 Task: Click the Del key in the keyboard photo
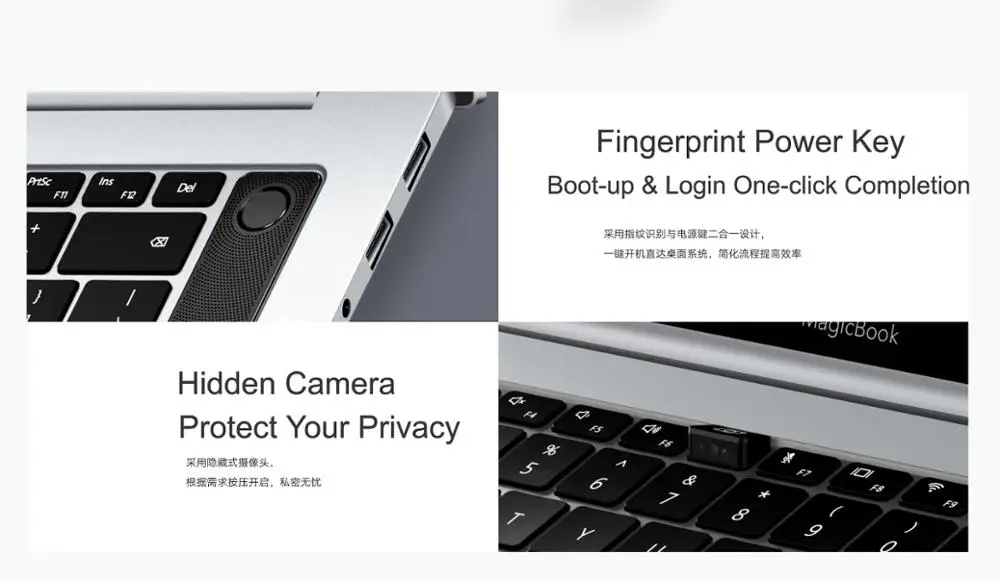pos(189,188)
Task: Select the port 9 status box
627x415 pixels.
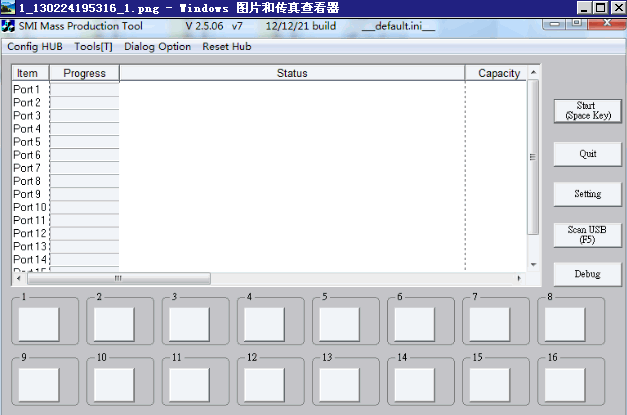Action: [x=40, y=384]
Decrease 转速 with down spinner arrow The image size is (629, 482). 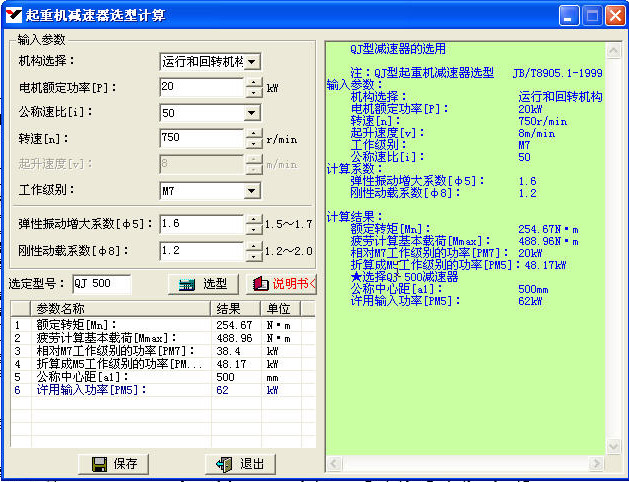[254, 144]
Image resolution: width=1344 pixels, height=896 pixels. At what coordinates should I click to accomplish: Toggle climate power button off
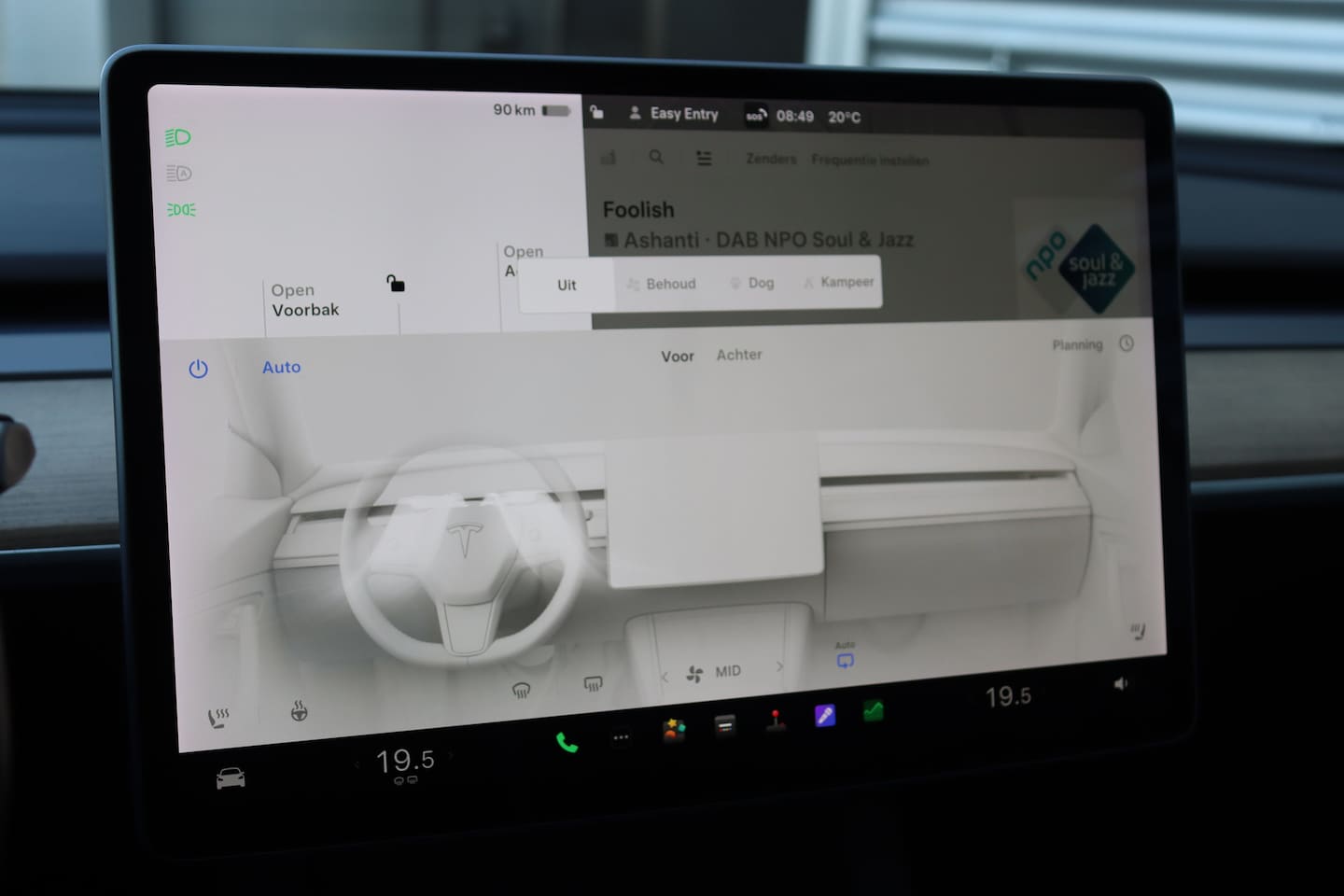coord(198,370)
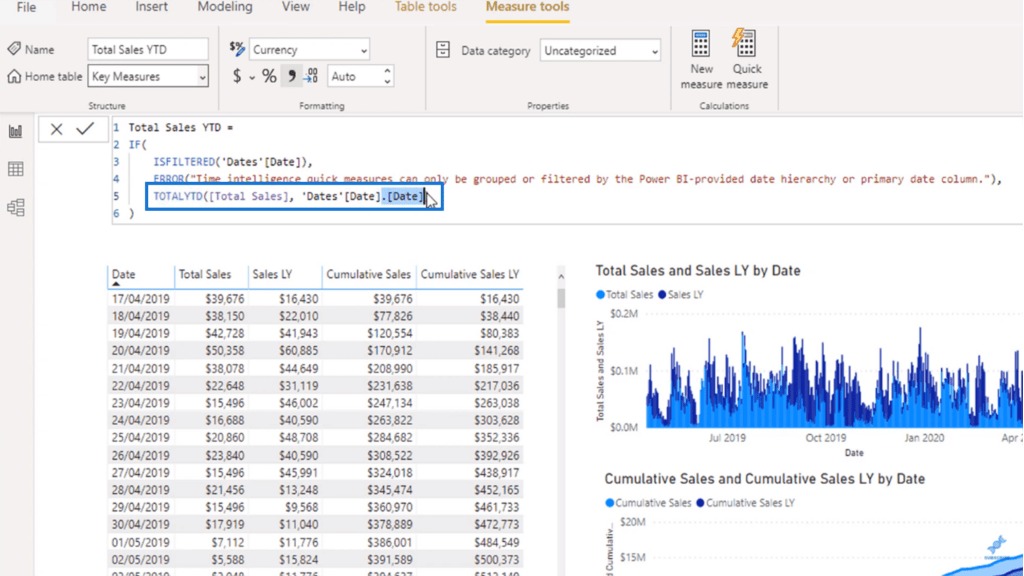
==*==
Transcribe exactly the lines from the one with "Image resolution: width=1344" to the last line of the records, both included, so that no picture appears in the copy.

* _Written response_
Image resolution: width=1344 pixels, height=896 pixels. At what coordinates should I click to accomplish: Toggle climate power button off
coord(198,370)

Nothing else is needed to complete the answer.